Mercedes surprised no one by regularly topping the timing screens in Formula 1 testing at the start of this year. They did, however, manage to spring a surprise when one of the enabling innovations was revealed: DAS or, to give it its full name, dual-axis steering.
On-board footage showed both Lewis Hamilton and Valtteri Bottas pulling the wheel towards them on the straights, before pushing it away when reaching the corners. They could not hide it any longer, and technical boss James Allison was seemingly happy to confirm its existence – if very little about what it was actually doing.
The innovation, it later transpired, was all about dynamically altering the toe-angle of the front wheels of the car.
Why would Mercedes want to do this? To briefly explain, toe is the angle that the wheels sit in relation to dead ahead when the steering is straight. If the front of the wheels are pointing out, this is known as toe out, the opposite and they are toed in.
The toe angle has a significant effect on a car’s handling and changes how the tyre interacts with the road surface. Generally, a degree of toe out will aid both stability and grip on initial turn-in to a corner, however, too much toe out means the tyre scrubs – effectively it is dragged rather than rolled across the track surface.

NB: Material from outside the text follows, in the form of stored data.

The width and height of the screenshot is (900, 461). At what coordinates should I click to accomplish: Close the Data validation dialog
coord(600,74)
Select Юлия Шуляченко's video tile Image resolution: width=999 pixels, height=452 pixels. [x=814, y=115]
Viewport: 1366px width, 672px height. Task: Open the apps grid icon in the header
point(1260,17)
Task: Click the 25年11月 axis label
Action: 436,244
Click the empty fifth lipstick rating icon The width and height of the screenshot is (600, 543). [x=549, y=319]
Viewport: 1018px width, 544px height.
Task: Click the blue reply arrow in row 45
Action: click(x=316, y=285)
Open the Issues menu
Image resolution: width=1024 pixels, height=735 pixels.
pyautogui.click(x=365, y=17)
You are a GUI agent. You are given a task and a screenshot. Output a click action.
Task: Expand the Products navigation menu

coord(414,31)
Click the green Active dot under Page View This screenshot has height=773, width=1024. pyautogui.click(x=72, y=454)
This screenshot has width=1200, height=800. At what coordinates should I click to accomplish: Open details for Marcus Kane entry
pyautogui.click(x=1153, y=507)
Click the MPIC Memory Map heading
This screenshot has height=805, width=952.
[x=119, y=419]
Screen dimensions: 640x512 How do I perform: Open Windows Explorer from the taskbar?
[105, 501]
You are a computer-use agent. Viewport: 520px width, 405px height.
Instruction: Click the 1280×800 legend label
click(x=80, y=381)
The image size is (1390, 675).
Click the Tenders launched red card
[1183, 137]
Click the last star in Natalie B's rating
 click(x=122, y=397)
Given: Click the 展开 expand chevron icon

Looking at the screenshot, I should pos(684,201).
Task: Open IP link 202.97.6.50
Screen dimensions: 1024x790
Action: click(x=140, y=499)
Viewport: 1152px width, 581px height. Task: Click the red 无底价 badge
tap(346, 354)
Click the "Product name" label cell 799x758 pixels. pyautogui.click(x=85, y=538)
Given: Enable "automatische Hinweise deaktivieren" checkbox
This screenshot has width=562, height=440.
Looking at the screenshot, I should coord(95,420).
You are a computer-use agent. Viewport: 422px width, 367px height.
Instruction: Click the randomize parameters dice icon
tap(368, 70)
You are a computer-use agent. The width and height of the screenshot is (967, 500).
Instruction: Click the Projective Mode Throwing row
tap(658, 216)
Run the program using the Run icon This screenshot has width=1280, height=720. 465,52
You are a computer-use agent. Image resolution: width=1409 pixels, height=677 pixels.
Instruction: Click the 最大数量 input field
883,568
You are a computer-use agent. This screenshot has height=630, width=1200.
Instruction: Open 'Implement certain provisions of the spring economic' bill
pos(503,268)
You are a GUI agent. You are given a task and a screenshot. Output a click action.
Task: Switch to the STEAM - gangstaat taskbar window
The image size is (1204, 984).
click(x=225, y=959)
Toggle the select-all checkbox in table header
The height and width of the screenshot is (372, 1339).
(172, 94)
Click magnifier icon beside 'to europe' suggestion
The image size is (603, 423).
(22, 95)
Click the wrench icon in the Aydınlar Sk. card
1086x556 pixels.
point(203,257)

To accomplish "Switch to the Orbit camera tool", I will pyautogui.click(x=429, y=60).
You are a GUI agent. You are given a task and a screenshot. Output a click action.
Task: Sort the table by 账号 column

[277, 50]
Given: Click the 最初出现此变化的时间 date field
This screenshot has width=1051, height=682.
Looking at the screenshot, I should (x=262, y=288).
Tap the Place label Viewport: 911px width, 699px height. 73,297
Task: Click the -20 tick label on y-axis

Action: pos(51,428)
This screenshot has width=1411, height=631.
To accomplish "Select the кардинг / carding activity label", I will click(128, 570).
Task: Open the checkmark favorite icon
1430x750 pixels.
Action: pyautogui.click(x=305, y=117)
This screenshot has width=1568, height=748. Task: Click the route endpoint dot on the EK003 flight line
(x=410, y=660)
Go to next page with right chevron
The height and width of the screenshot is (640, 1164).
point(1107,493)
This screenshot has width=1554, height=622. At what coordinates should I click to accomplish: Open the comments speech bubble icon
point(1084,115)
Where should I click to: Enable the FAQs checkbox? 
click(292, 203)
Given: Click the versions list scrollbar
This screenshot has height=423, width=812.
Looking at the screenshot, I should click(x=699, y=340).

TRIZ-wise, here’s a classic physical contradiction: the car wants toe-out and it doesn’t want it. Something like this:

Once we know there’s a contradiction to be solved, all we need to do is think about the three different separation strategies and we’re half way to a solution. Actually, in this case, all we need to do is think about the first of these strategies, separate in space. Where do we want toe-out? Where do we not want it? As soon as we realise the two questions have a different answer – corners versus straights – we can start tapping in to the solution strategies of others. The most common of which is Principle 1, Segmentation.

Simple when you know how. As ever, the real trick is giving yourself permission to believe that contradictions don’t have to be solved by the usual trade-off strategies.